**EXTRAIT CHOISI:**
--------

On comprendra, par ce qui précède, que le gnosticisme fut combattu par les puissants de l’Eglise chrétienne. On prétendit, pour persécuter les manichéens, qu’ils avaient des mœurs infâmes ; mais ce ne sont là que des calomnies. Ce qui a nui principalement au gnosticisme et ce qui fut sa faiblesse, ce fut sa diversité de sectes. On n’en compte pas moins de 70, et cela permit au christianisme d’en avoir facilement raison. Serait-ce suffisant pour démontrer, une fois de plus, que des forces éparpillées ne peuvent rien contre des forces unies ? Il faut, du reste, souligner que le gnosticisme a été un des facteurs indirects de l’unification de l’église chrétienne ; c’est pour combattre les diverses sectes qui évoluaient autour du christianisme, pour mettre un frein à la propagande décousue de certaines écoles, que les théologiens se mirent à élaborer un code intangible qu’il fallait respecter si l’on ne voulait pas être accusé d’hérésie. « C’est à Marcion, vers 150, que l’Eglise eut la première idée d’un canon, d’un recueil autorisé des écrits concernant la Nouvelle loi », dit encore S. Reinach. « C’est pour répondre aux gnostiques qu’elle fut amenée à formuler ses dogmes, sa profession de foi (dite à tort symbole des apôtres) et, sans doute, de publier l’édition définitive des quatre évangiles dont elle affirma l’inspiration. »

--------

**DONNÉES FOURNIES:**

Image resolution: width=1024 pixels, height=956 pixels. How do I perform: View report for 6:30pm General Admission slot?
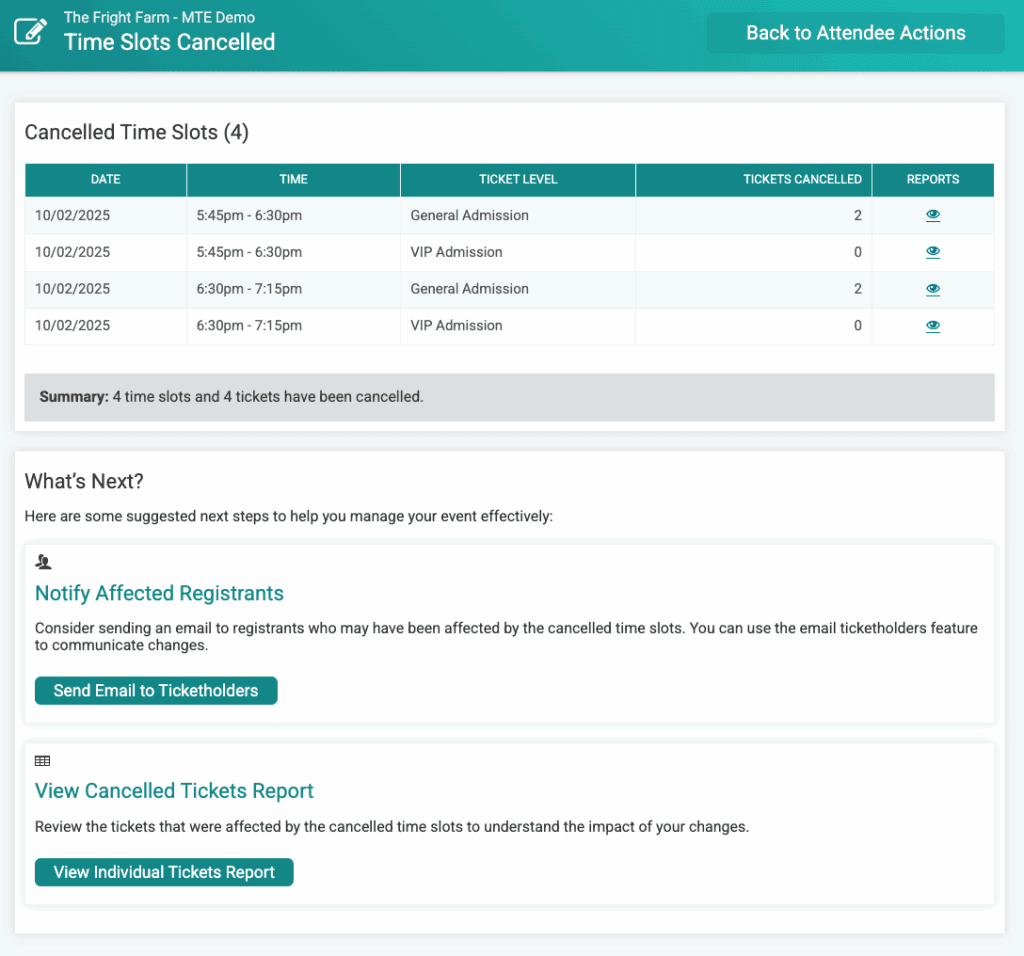[x=932, y=289]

--------

**ÉNONCÉ A:** Pouvez-vous résumer en deux phrases l'extrait sur le gnosticisme ?
**ÉNONCÉ B:** Pourriez-vous prolonger l'extrait sur le gnosticisme en écrivant ce qui vient après sa dernière phrase ?

**RÉPONSE RÉDIGÉE A:** Combattu par les puissants de l'Église chrétienne, le gnosticisme fut surtout affaibli par sa division en pas moins de 70 sectes, ce qui permit au christianisme d'en avoir facilement raison. Il fut pourtant un facteur indirect de l'unification de l'Église : pour combattre ces sectes, les théologiens élaborèrent un code intangible sous peine d'hérésie, et, selon S. Reinach, l'Église eut grâce à Marcion l'idée d'un canon et formula ses dogmes pour répondre aux gnostiques.

**RÉPONSE RÉDIGÉE B:**
Nous voyons donc qu’à son origine même, l’Eglise chrétienne eut à lutter contre une foule de petites organisations qui gravitaient autour d’elle et qui, parfois, pénétraient en son sein. Nous avons dit plus haut que si les gnostiques furent vaincus, bien que dans la pratique le gnosticisme présentât un caractère plus humanitaire que le christianisme orthodoxe, cette défaite fut surtout due à la division des gnostiques en face de l’ordre et de la persévérance de leurs adversaires. Que les libertaires s’inspirent de ce passé et qu’ils se rendent compte des ravages que provoquent la désorganisation et le désordre ; qu’ils s’unissent pour être une force, et ils ne pourront pas alors être écrasés par les Eglises modernes comme le furent les gnostiques dans le passé.
GOUPILLON
n. m. (du vieux français goupil, renard, le goupillon étant fait, autrefois, d’une queue de renard ou, suivant d’autres, de guipon [Larousse])
Tige garnie de poils, ou baguette métallique, surmontée d’une boule creuse à petits trous, qui sert à l’Eglise pour faire des aspersions d’eau bénite.
Voici ce que dit Malvert, dans Science et Religion, du goupillon :
« Dans les anciens sacrifices païens, le prêtre, habillé de blanc, purifiait d’abord le temple et les fidèles en les aspergeant d’eau lustrale, remplacée depuis par l’eau bénite, avec un goupillon fait de crin (aspergilium). Le goupillon est resté tel qu’on le voit dans la main d’un prêtre païen, sur une peinture du temple d’Isis, à Pompéi (Musée Guimet, salle égyptienne). Les vases d’eau lustrale, placés à la porte des temples, dont les fidèles s’aspergeaient, sont remplacés par les bénitiers. Aux mystères de Mithra, la prêtresse trempait un rameau, emblème du phallus, dans du lait dont elle aspergeait les assistants par trois petits coups réitérés, pour simuler l’éjaculation séminale, symbole de la fécondité universelle. Les trois petits coups éjaculatoires ont été conservés. »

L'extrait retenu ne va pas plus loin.